O Chile é uma esfinge facilmente decifrável
Derrota da direita argentina, nova fraude nas eleições bolivianas, graves agitações indígenas no Equador, provável continuação da esquerda uruguaia no poder, nada disso parece assanhar a esquerda brasileira tanto quanto a explosão popular no Chile. Tudo começou contra a alta da tarifa do metrô. Em seguida, vieram os saques, os vinte mortos, os milhares de presos e, por último, a manifestação de um milhão de pessoas nas ruas protestando contra o governo de Sebastián Piñera, quando queimaram 29 estações do metrô.
Surpreende a muitos, mas a explosão era esperada.
Muito se surpreenderam com a explosão social chilena.

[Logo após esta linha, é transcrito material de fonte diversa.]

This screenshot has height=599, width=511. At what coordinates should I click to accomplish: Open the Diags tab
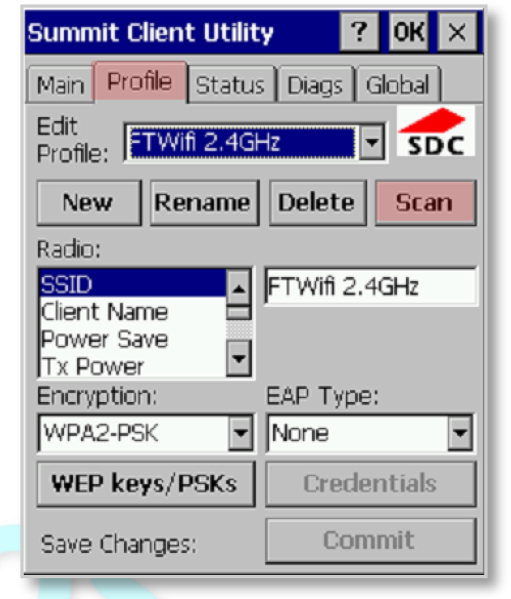(315, 85)
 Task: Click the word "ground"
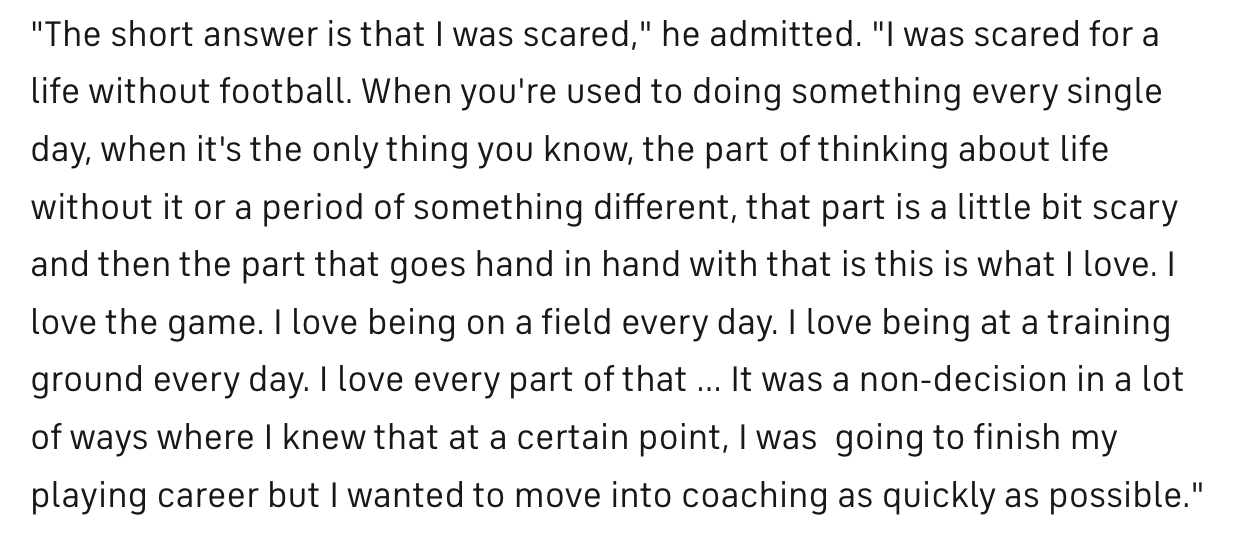pos(87,381)
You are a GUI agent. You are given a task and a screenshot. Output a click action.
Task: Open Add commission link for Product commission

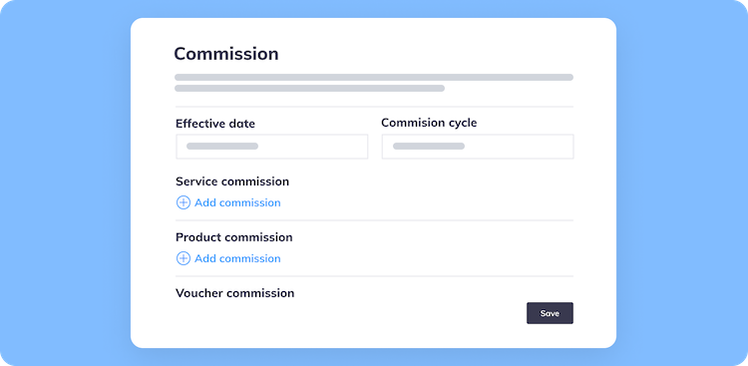(x=237, y=259)
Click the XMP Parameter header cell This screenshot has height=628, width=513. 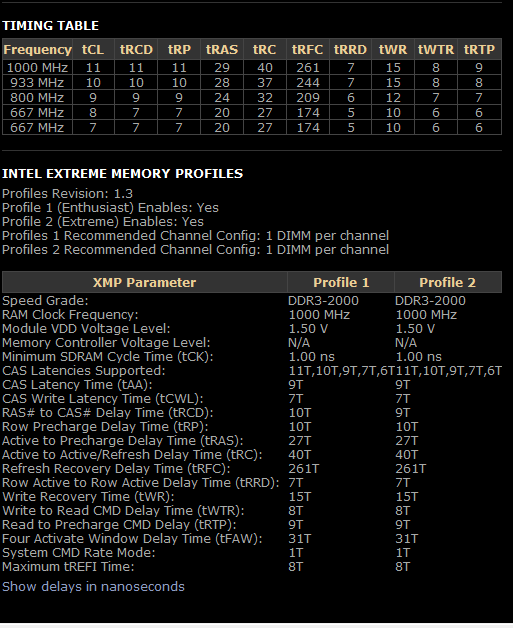point(145,282)
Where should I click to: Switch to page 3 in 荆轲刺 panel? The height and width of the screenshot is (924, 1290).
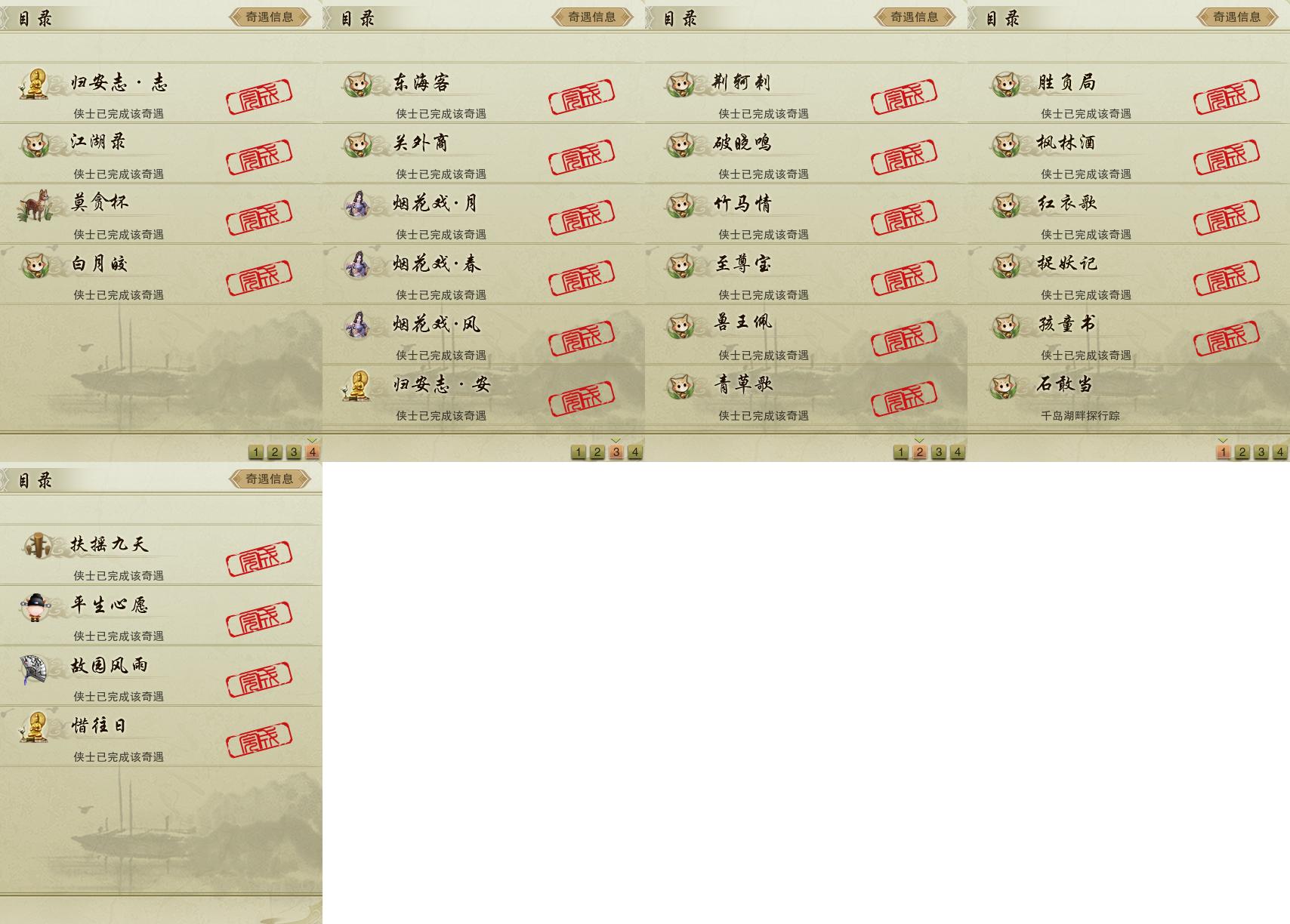[x=939, y=452]
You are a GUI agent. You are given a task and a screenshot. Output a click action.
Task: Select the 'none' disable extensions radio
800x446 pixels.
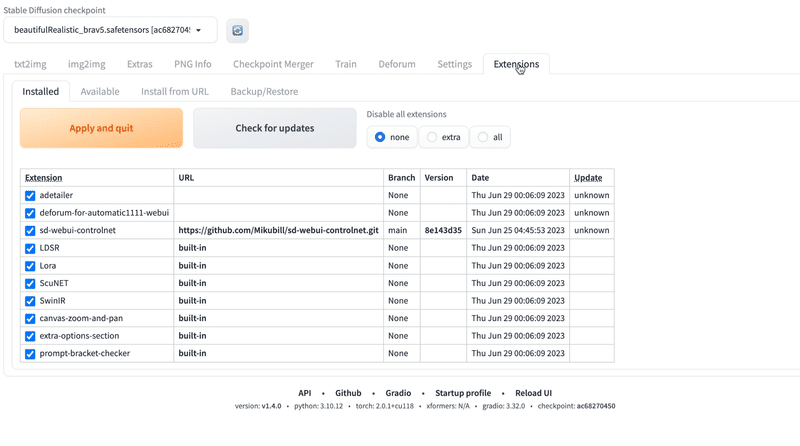[x=380, y=137]
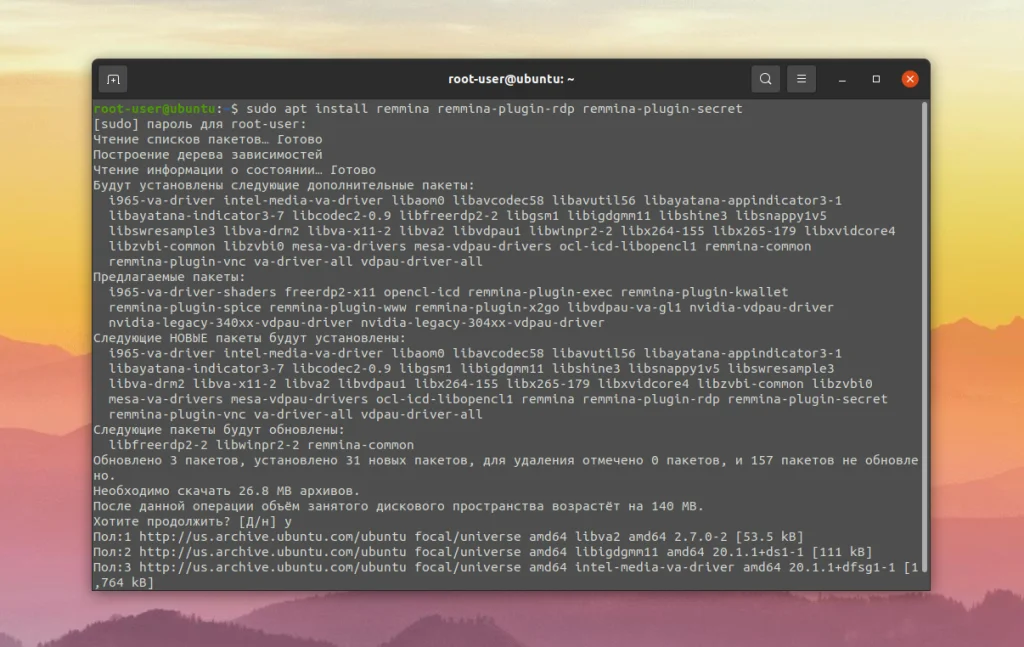Open a new terminal tab
The height and width of the screenshot is (647, 1024).
point(111,78)
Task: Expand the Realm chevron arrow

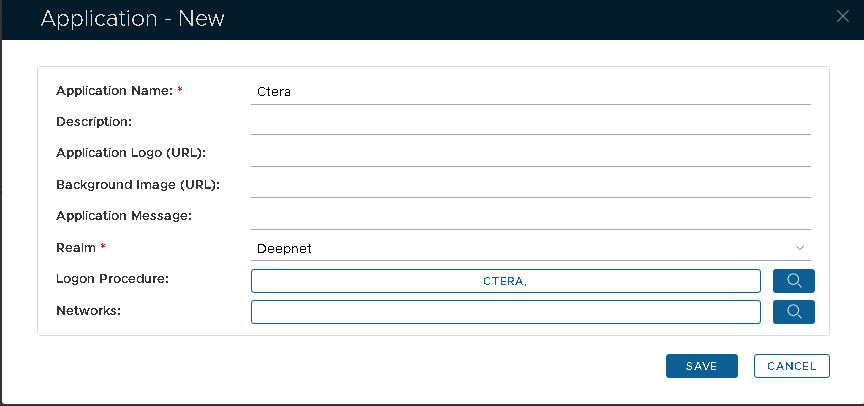Action: pyautogui.click(x=800, y=248)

O Chile é o único país latino-americano que vem lutando efetivamente contra o subdesenvolvimento e crescido de maneira assombrosa nos últimos tempos. A renda per capita chilena é de US$ 15 mil anuais. O Chile acabou com a pobreza extrema. Em nenhuma outra nação latino-americana tantos setores populares passaram para a classe média. Goza de pleno emprego. Os investimentos estrangeiros parecem ser seguros. Por tudo isso, o Chile está muito mais próximo do Primeiro Mundo do que do atraso de nossa região.
31 anos de consenso entre a esquerda e a direita.
Ao contrário do que muitos desinformados estão dizendo no Brasil, a bem aventurança chilena até as manifestações não se deve à ditadura de Pinochet. Se deve ao resultado do referendo de 31 anos que deu um ponto final à ditadura. Foi nessa época que o Chile conquistou a estabilidade econômica ao unir a esquerda e à direita em um sério compromisso de manutenção de tudo que foi mudado na área econômica. Acreditem, em 29 anos de democracia, a direita governou o Chile tão somente em 5 anos. A esquerda ficou com o poder por 24 anos. Não é irreverente afirmar que um país unido - não interessa sob qual ideologia - têm maiores chances de se sair melhor que um fraturado pela metade. Também é fundamental entender que a esquerda brasileira mente ao afirmar que a explosão chilena é um brado contra a política econômica montada pela direita. Esquerda e direita estavam de mãos dadas.
Como explicar o que ocorre no Chile?
Para entender a crise chilena é preciso dissociá-la do que ocorre nos outros países sul-americanos. Está mais próxima da crise francesa dos jalecos amarelos. O grande mal estar que ronda o mundo devido às crescentes diferenças entre pobres e ricos. Todos querem que seus governantes freiem a desigualdade gigantesca. A do Chile é uma mobilização de classe média.
Se o chileno tem bons rendimentos, suas despesas são elevadíssimas.
Não existe no Chile uma educação de bom nível para todos. Chileno que deseja tê-la, tem de gastar muito. A saúde assemelha-se à brasileira. Quem não quer morrer, tem de gastar o dinheiro da família e da próxima geração, endividar-se é a regra. A aposentadoria é uma fraude para enganar desavisados. Em nenhum dos anos da democracia cresceu ao ritmo do custo de vida. É tão grave a situação dos aposentados que há cinco anos estão debatendo a criação de um tipo de "Bolsa Aposentado" para lhes dar minhas condições de vida. Muitos erros para um pequeno país. Muitos acertos que fizeram que o Chile prosperasse por inacreditáveis três décadas. O que importa na crise chilena é aprender com seus erros e não ficarmos nos agredindo - e perdendo o tempo - se a crise é devido a alguns líderes de esquerda ou à ganância da direita.